## Vragen en opdrachten
a: Hoeveel tekortkomingen stelde de toezichthouder in 2017 vast bij de vijf KDV in de tekst over het toezicht op de kinderopvang?
b: Schrijf een vervolg op de tekst over het toezicht op de kinderopvang dat direct aansluit op de laatste zin.

Bij deze vijf KDV in 2017 stelde de toezichthouder 15 tekortkomingen vast. De tekortkomingen op het gebied van de wettelijke regels kinderopvang concentreren zich rond de risico inventarisaties veiligheid en/of gezondheid (actualiteit van de inventarisatie en doorvertaling naar maatregelen), op de relatie met de ouders (informeren en de - bekendheid met - klachtenregeling) en op onduidelijke en observeerbare beschrijvingen van de werkwijze van een KDV in het pedagogisch beleidsplan.

Het grootste deel van de zeven KDV die in 2017 subsidie ontvangen voor het aanbieden van VE, voldoen aan de wettelijke regels

kinderopvang en de basisvoorwaarden voorschoolse educatie. Bij één voorziening ontbrak de oudercommissie. En bij één voorziening was het opleidingsplan voor VE niet op orde.

## Gegevensgedeelte
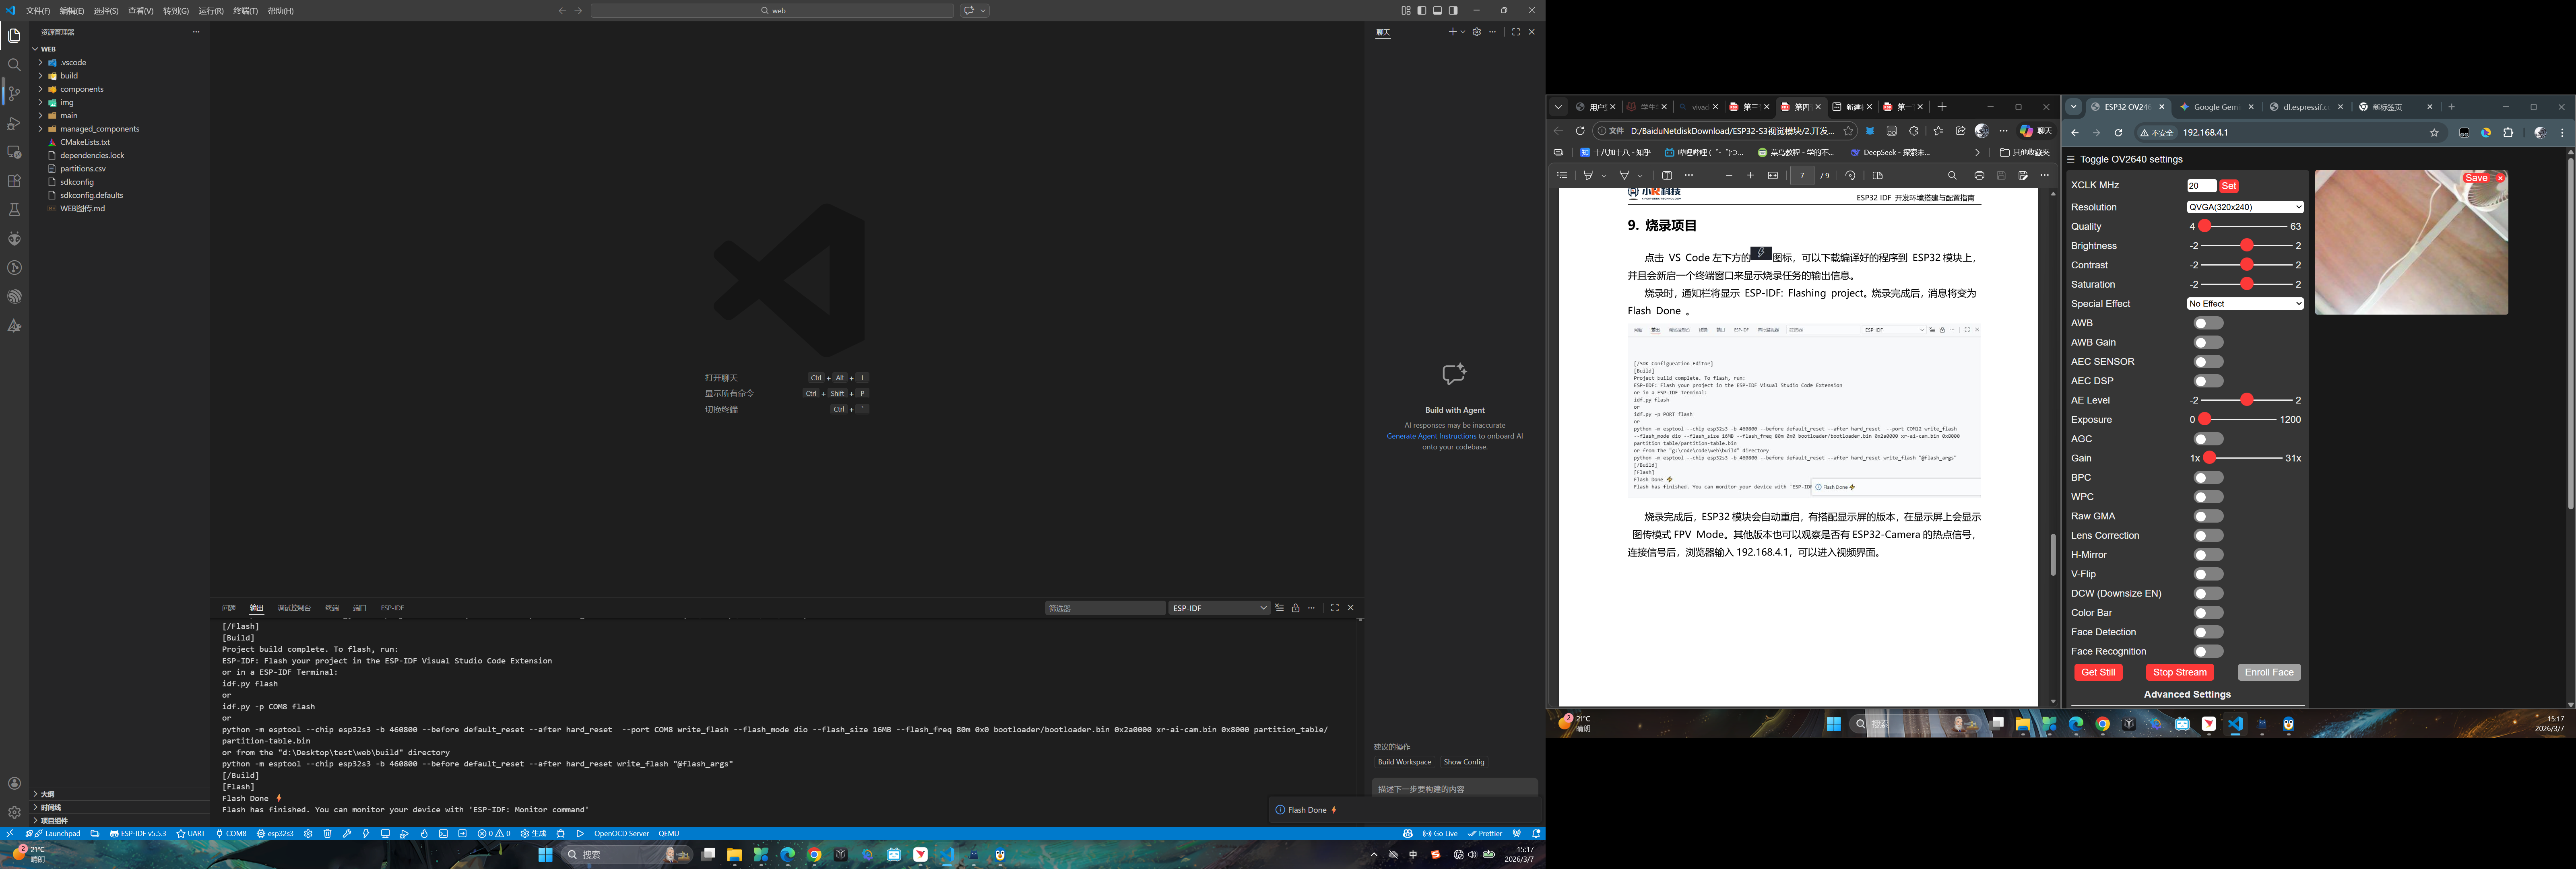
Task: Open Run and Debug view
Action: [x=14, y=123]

## Antwoorden per opdracht
a: De toezichthouder stelde 15 tekortkomingen vast.

b:
BSO

Steeds meer van de BSO voorzieningen voldoen aan de wettelijke regels kinderopvang, na afronding van het inspectierapport. In 2016 waren dat iets meer dan de helft van de voorzieningen, in 2017 was dat bij bijna driekwart van de voorzieningen het geval. En bij iets minder dan de helft van de opvangvoorzieningen, 5 (46%) heeft de toezichthouder van de GGD drie jaar achtereen geen

handhavingsadvies afgegeven. En geen van de buitenschoolse opvangvoorzieningen heeft drie jaar achtereen tekortkomingen gehad.

Bij de 4 BSO voorzieningen waarvoor de toezichthouder van de GGD in 2017 een handhavingsadvies heeft afgegeven, werden in totaal 4 tekortkomingen geconstateerd. Het ging daarbij om het ontbreken van een oudercommissie, een risico inventarisatie die een beeld gaf van de actuele situatie en bij 2 NSO was de beroepskwalificatie van een beroepskracht niet in orde.

(24)

De toegekende beoordelingen en waarderingen in het definitieve rapport zijn: kan beter (K), voldoende (V) en goed (G).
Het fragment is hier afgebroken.